オンライン配信から進む番組のHD化

以前のエントリーCBSがハイビジョン映像のオンライン配信を試験し始めたという話を書きましたが、その後面白いことに気づきました。他のオンラインVODサイトでも同様のことが行われているのです。

例えば、Huluのトップページには「HD Gallery」というボタンが表示されていて、ここをクリックすると20本ほどの短いHDクリップ(各2分程度)が視聴できる画面に飛びます。HD画像を楽しむためには2.8Mbps以上の接続スピードとIntel Pentium 4 3GHz processor程度の性能を有するコンピューターが必要と但し書きに書いてあったのですが、僕の普通のB5パソコンでもちゃんと楽しむことができました。たしかに描写がずっときめ細かくなったように見えます。

また、ABCのVODサイトでも「HD Showcase」というコーナーがあり、そこでは「Desperate Housewives」や「Ugly Betty」などの人気ドラマをHD画像で提供しています(ショーケースという位置づけなので、各ドラマ1エピソードだけですが)。さらにABCのサイトでは、別の看板番組LOSTの全てのエピソードをHD画像で公開していることです。現在のシーズン4は通常画像版とHD版を両方、そしてシーズン1〜3についてはHDのみでの公開になっています。

通常、ネットワークが提供するオンラインVODでは、放送中のドラマのエピソードは直近の4,5回分しか公開されていないのが一般的です。それ以前の回が見たい場合は、iTunesで購入したり(こちらは取り揃えているエピソードの数がずっと充実しています)DVDを買ったりするしかないわけです(あるいは、海賊版でアップロードされているものを探すという手もありますが…)。それを、初回の放送からすべて無料で公開してしまうというのはかなり太っ腹な行為です。それだけ高画質の番組配信に対する期待が高いのでしょう。
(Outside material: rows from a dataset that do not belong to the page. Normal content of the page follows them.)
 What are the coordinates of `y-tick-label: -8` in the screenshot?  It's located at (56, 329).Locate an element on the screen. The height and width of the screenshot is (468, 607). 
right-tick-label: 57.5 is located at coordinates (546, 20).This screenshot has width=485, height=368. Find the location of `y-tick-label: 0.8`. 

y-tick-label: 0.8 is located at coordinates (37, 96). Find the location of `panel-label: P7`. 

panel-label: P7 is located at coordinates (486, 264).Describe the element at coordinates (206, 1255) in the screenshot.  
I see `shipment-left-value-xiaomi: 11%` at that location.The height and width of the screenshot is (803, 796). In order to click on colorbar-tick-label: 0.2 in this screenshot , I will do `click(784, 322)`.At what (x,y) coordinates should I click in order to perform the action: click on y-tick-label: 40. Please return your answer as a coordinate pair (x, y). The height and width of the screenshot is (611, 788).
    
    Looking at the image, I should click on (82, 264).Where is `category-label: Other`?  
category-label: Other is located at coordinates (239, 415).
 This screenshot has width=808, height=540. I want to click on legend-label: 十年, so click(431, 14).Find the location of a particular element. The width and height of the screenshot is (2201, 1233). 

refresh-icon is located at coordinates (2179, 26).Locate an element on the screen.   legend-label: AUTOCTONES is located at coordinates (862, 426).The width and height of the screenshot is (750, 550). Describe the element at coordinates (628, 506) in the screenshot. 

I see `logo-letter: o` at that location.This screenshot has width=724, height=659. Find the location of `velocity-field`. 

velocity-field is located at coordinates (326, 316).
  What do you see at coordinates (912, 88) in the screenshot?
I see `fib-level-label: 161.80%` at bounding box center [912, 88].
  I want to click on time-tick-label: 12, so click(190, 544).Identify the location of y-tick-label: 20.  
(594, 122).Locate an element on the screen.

アメリカでは、テレビのHD化はほとんど進んでいません。中にはHD専門のチャンネルなども出てきてはいますが、「デジタル化=ハイビジョン」という図式にはなっていません。こちらでは日本ほどブロードバンド回線の高速化が進んでいないことを考えても、インターネット上の動画配信がHDを推し進めているということは興味深く感じられます。